§ **Quoted text**:
'''

You must be very excited about your first "fuzzy" grandkids, Elinor. Hope all goes well for Nike and her babies.


----------



## Tom King (Aug 2, 2006)

Blanchi and her three are doing great. They are all very strong puppies. Blanchi had her post birth bathing today, so she's back to her normal, gorgeous self.


----------



## ElinorHorner (Jul 10, 2009)

Yes, Mary. Very excited about first grandpups!


----------



## Tom King (Aug 2, 2006)

Starting at 3 a.m. Nike had a cream boy, a cream girl, and a black with white boy. All went well, and all three puppies are very strong and vigorous.

There will be some disappointed people on our waiting list, since both girls only had three puppies each, but they will be next in line for the next litters.

Tibi and Posh are expecting in a couple of weeks. It looks like all our puppies this year will be born fairly close together.


----------



## Molly120213 (Jan 22, 2014)

Glad to hear all is well.


----------



## sandypaws (Aug 8, 2012)

Sounds like all is good in the King nursery! Busy, busy times for all of you. Congratulations.


----------



## Hsusa (Dec 21, 2014)

So glad your puppies are here and everyone is healthy. Congrats!


----------



## Ollie"s Mom (May 23, 2014)

Congratulations!!! Six new babies and more to come, wow!! I think you had better cancel any plans that would take you out of the house lol. That is fantastic news though and glad everyone is well.


----------



## RickR (Feb 15, 2007)

Can't wait to see puppies and find out there names!
Congratulations.

'''

§ **Job A**:
Reproduce the part of the puppy thread between "There will be" and "(Jan 22, 2014)", inclusive.
§ **Job B**:
Based on the puppy thread, decide whether each statement holds, answering yes or no and quoting the words that settle it: (i) Nike gave birth to three puppies. (ii) Blanchi had four puppies. (iii) Tibi and Posh are expecting in a couple of months.
§ **Job C**:
Answer these questions from the puppy thread:
(i) At what time did Nike start giving birth?
(ii) What did Blanchi have today?
(iii) Who will be next in line for the next litters?

§ **Items**:
'''

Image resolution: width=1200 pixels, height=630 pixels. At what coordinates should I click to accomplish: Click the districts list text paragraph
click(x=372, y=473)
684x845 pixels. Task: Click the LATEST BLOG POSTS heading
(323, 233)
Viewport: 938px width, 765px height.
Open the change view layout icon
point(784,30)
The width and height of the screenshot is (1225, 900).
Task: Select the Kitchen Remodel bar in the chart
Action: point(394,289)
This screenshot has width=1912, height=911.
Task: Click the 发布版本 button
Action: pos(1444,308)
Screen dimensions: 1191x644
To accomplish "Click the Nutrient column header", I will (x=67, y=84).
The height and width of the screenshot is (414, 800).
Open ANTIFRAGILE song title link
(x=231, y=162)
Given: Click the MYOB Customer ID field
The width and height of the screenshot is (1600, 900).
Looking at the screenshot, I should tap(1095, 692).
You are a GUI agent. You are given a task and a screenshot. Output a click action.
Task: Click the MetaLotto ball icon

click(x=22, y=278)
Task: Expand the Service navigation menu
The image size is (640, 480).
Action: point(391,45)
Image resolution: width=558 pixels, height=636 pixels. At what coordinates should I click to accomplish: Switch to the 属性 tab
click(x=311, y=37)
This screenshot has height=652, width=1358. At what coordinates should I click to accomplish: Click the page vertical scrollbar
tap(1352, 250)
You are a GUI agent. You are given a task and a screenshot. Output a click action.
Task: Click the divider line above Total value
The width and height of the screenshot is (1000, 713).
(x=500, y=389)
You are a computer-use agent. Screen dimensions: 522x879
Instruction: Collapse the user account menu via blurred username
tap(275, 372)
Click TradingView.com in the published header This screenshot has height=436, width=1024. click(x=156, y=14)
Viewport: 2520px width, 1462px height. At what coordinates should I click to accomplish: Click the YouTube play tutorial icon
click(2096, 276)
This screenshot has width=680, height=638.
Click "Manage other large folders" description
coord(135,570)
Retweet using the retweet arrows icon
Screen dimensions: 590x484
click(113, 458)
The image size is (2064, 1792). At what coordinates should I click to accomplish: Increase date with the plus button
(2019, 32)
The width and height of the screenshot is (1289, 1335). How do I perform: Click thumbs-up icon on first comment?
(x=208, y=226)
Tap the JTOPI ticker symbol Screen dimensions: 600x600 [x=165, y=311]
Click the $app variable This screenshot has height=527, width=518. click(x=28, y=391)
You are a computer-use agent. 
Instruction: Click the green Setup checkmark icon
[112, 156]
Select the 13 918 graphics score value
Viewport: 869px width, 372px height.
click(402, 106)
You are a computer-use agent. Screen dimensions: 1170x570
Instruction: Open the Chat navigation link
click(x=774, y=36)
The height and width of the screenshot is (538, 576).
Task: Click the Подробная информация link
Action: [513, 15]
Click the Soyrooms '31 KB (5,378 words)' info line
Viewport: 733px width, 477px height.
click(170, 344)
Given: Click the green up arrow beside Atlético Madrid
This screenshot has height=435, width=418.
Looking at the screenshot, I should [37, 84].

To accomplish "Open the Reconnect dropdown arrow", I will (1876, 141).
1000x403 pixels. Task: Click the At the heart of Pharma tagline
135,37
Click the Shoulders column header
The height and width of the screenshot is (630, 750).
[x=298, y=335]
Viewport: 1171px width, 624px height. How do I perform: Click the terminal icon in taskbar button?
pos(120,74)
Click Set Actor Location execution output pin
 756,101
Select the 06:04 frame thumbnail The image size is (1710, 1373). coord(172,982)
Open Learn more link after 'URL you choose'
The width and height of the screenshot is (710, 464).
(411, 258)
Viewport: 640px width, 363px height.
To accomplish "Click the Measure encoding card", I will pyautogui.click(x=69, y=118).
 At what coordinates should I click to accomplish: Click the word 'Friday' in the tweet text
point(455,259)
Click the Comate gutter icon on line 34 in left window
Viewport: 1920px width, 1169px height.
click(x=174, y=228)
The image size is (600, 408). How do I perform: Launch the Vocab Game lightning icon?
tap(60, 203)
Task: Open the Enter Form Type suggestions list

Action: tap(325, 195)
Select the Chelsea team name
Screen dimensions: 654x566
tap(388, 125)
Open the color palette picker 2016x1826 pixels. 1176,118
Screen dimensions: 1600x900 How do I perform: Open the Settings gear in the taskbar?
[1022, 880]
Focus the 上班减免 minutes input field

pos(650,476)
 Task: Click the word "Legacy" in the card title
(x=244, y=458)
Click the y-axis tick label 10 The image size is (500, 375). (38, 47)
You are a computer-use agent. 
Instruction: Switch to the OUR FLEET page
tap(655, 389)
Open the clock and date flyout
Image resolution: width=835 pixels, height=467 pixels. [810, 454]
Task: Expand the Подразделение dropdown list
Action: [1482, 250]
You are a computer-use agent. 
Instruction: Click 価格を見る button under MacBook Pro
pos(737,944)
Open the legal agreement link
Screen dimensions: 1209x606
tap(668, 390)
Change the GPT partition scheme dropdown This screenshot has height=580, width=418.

'''

§ **Exercise solution A**:
There will be some disappointed people on our waiting list, since both girls only had three puppies each, but they will be next in line for the next litters.

Tibi and Posh are expecting in a couple of weeks. It looks like all our puppies this year will be born fairly close together.


----------



## Molly120213 (Jan 22, 2014)

§ **Exercise solution B**:
(i) Yes: "Nike had a cream boy, a cream girl, and a black with white boy."
(ii) No: "Blanchi and her three are doing great."
(iii) No: "Tibi and Posh are expecting in a couple of weeks."

§ **Exercise solution C**:
(i) 3 a.m.
(ii) Her post birth bathing.
(iii) The disappointed people on the waiting list.